71st Mayor of Rochester
- Incumbent
- Assumed office January 1, 2022
- Preceded by: James Smith

Member of the Rochester City Council at-large
- In office January 1, 2018 – January 1, 2022

President of the Rochester City School District Board of Education
- In office 2008–2013

Personal details
- Born: Rochester, New York, U.S.
- Party: Democratic
- Spouse: Shawanda Evans
- Children: 2
- Education: Nazareth College University of Rochester
- Profession: Bank officer

= Malik Evans =

American politician

Malik D. Evans is an American politician and banker who is the 71st and current Mayor of Rochester, New York. A member of the Democratic Party, Evans previously served on the Rochester City Council as an at-large member and on the Rochester City School Board including several years as its president.

==Early life==
Evans was born to Gwendolyn Evans and Lawrance Lee Evans Sr., a minister who founded the First Community Interfaith Institute focusing on social justice and two time political candidate for the New York State Assembly against Gary Proud and Rochester City School Board in the 1970s. Evans attended Joseph C. Wilson Magnet High School, graduating in 1998, the University of Rochester, graduating in 2002 with an undergraduate degree and Nazareth University, graduating from the School of Management. Malik Evans is a member of Alpha Phi Alpha fraternity.

==Early career==
In 1996, at age 16, Evans helped found the City/County Youth Council which later became Youth Voice, One Vision and the Mayor's Youth Advisory Council. While enrolled at the University of Rochester, Evans joined Mayor Bill Johnson's taskforce on city's nightclubs, studying options and code enforcement for black clubs and the Mayor's Council on Race and Ethnicity. Also while at the University of Rochester, Evans was part of a 200-student sit-in outside University President Thomas Jackson's office in 1999 calling for the preservation of the Frederick Douglass Institute for African and African-American Studies which was facing elimination at the time. He also previously worked as a legislative aide to former councilman Wade Norwood as one of his first jobs.

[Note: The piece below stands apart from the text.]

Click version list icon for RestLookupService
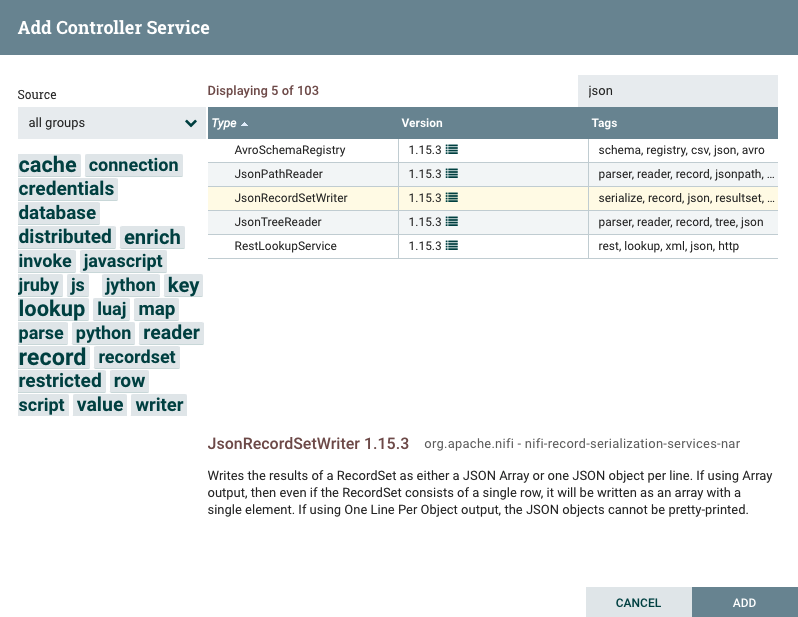The height and width of the screenshot is (617, 798). (x=451, y=245)
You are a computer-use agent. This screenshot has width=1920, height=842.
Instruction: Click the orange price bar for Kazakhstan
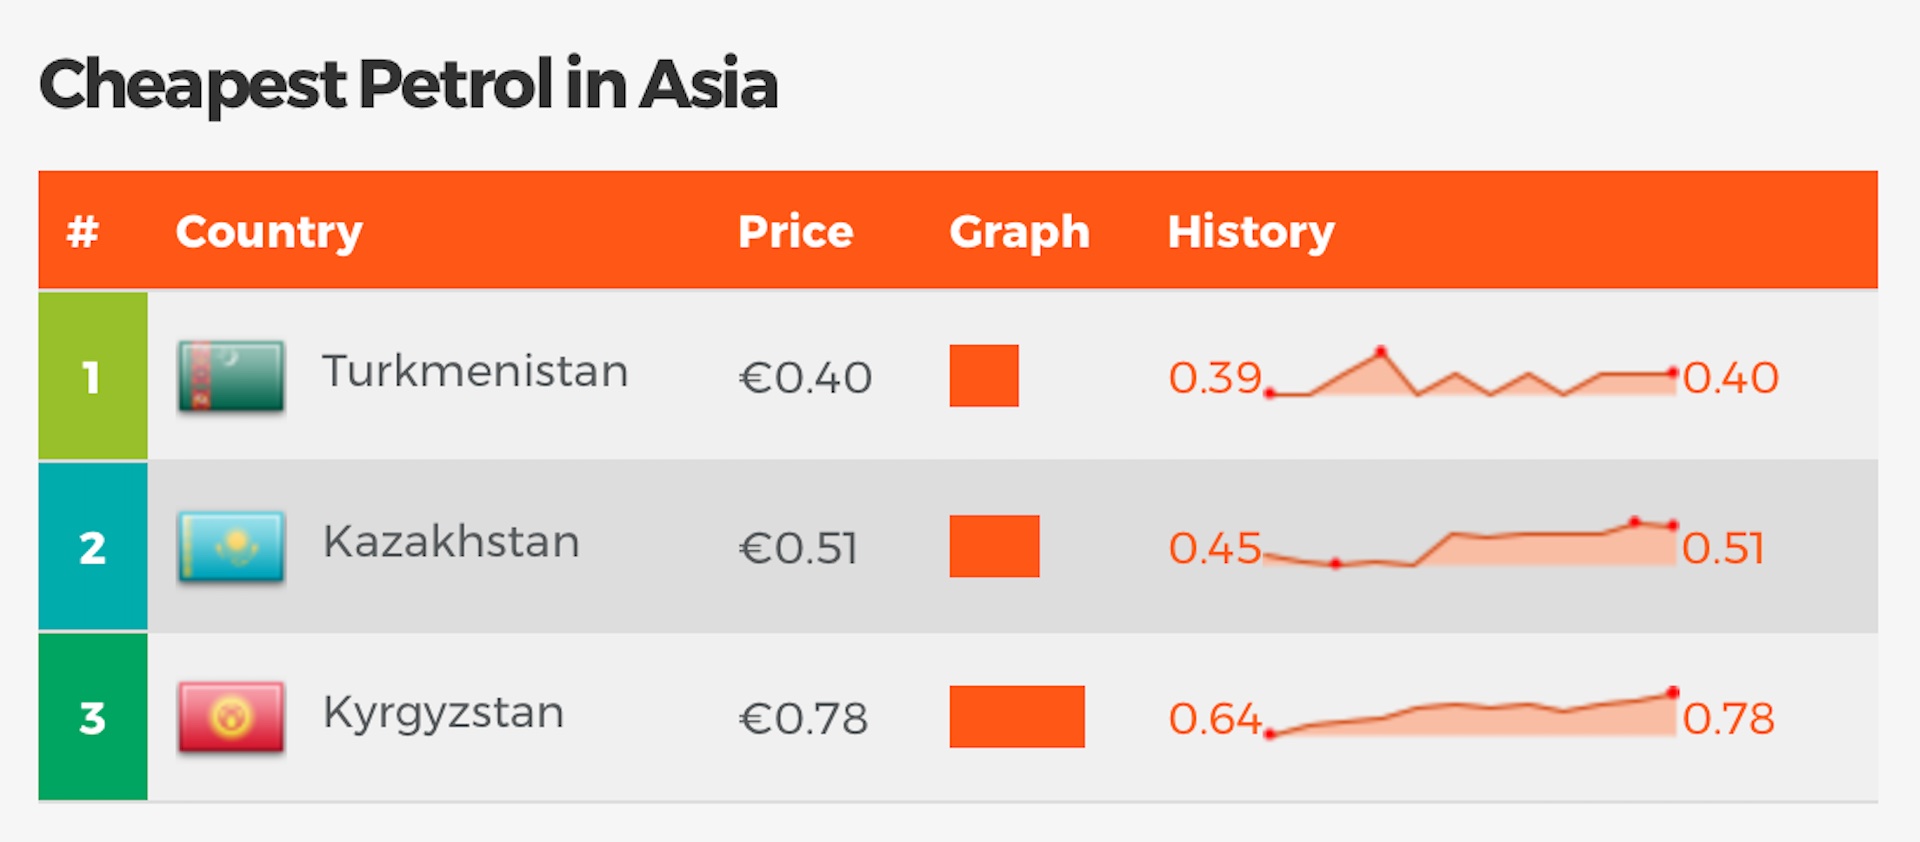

In 2003, Evans was first elected to the Rochester City School District school board. At age 23, he was the youngest person voted onto the board in its history. He served a total of 14 years on the board and was its president for five years from 2008 to 2013. During his tenure on the school board, the RCSD improved its graduation rates to over 50%. Evans also worked as the Prosperity Program Manager at ESL Federal Credit Union and at M&T Bank. After being elected to the city council in 2018, Evans was the Finance Committee chairman of the city council, a role which he retained until taking office as mayor.

==Mayor of Rochester==
===2021 election===

Evans declared his candidacy for mayor of Rochester on Martin Luther King Jr. Day 2021. He ran with the slogans of "restoring transparency" and "building bridges", also prioritizing economic development through providing job opportunities for youths and reducing gun violence by cracking down on illegal guns. Despite incumbent Rochester mayor Lovely Warren's numerous controversies, Evans refused to directly attack the mayor during his campaign and the election debate, instead focusing on promoting his platform.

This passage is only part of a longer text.